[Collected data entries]
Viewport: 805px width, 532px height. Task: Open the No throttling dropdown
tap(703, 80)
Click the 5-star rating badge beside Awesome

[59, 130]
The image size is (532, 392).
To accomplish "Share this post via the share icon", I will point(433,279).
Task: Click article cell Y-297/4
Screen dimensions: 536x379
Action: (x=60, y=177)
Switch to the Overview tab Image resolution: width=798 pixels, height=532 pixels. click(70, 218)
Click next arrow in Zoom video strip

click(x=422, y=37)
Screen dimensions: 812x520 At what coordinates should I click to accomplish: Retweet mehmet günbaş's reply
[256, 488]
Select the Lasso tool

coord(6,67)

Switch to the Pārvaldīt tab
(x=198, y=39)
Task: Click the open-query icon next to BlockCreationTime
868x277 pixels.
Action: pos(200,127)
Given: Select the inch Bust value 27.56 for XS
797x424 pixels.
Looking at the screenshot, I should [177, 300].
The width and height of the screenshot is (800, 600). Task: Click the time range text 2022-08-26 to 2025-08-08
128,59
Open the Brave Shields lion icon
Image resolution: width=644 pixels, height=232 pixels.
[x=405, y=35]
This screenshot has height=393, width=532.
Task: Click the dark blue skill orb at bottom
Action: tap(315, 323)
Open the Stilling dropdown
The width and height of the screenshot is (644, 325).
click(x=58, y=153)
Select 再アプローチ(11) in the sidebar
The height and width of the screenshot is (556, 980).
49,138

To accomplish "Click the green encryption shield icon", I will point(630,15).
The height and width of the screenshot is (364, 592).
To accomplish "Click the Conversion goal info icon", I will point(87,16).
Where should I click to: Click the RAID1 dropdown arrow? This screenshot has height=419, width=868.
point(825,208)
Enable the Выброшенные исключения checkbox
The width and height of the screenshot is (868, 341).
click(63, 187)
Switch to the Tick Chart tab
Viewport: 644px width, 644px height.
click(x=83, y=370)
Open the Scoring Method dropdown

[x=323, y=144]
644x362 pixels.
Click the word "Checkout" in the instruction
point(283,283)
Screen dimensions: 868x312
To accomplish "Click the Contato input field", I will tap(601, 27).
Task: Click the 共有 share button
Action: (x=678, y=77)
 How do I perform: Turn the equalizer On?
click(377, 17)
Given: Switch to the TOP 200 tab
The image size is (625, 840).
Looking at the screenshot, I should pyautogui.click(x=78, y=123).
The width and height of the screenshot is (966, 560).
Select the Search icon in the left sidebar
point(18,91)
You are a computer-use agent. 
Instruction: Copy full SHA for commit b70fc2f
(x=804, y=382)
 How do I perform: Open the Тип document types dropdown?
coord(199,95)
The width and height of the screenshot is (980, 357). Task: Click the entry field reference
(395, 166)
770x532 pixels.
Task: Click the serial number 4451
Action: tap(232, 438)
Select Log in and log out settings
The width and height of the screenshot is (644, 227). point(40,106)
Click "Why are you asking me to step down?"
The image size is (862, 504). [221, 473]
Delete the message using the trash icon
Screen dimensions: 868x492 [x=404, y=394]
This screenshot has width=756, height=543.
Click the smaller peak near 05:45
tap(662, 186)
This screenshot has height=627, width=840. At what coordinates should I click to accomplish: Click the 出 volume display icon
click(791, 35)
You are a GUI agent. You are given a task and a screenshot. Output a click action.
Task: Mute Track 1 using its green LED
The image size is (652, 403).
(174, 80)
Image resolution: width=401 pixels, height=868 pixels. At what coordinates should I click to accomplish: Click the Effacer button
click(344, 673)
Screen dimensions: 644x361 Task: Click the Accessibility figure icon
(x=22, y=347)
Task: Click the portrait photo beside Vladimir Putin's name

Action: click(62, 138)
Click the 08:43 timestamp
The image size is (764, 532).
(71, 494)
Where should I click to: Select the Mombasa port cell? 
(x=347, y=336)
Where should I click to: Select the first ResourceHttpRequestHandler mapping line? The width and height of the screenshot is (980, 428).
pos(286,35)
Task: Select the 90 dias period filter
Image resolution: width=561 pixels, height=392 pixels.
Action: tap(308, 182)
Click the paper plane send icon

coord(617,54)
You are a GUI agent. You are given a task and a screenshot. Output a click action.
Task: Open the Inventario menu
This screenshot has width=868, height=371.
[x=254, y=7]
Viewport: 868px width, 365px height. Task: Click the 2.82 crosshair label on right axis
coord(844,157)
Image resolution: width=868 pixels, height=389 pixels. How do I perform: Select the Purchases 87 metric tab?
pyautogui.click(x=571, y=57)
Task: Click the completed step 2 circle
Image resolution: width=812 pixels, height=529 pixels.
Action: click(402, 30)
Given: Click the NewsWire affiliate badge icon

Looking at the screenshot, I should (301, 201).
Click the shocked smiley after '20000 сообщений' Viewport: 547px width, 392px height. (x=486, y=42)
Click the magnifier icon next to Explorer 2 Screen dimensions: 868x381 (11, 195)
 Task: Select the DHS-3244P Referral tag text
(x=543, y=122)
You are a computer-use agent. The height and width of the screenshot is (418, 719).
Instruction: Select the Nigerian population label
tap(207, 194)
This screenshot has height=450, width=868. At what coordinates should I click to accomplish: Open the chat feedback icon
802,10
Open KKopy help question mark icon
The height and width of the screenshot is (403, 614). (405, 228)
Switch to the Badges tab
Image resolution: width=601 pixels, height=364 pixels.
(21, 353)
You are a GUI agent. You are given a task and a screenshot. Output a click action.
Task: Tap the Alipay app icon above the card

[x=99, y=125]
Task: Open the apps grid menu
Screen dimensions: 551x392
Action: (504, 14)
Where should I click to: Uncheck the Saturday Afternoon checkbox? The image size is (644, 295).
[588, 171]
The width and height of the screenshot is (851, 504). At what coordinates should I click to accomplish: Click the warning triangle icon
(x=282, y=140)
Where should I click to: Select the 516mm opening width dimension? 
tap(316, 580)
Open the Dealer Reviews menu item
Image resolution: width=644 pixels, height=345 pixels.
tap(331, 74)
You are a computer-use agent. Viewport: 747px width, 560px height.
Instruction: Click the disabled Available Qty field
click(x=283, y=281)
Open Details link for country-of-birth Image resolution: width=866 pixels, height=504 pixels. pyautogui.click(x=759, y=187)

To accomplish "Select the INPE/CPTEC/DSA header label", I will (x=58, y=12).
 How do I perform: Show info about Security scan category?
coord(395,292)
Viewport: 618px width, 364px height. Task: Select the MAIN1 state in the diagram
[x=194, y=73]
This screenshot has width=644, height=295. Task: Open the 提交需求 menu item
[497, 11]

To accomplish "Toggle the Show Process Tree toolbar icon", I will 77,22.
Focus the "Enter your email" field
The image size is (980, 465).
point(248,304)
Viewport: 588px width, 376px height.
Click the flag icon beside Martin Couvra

What is expected
Tally up the lines holding the string "green" in the data above, and respond with nothing but the number.

Solution to the exercise
2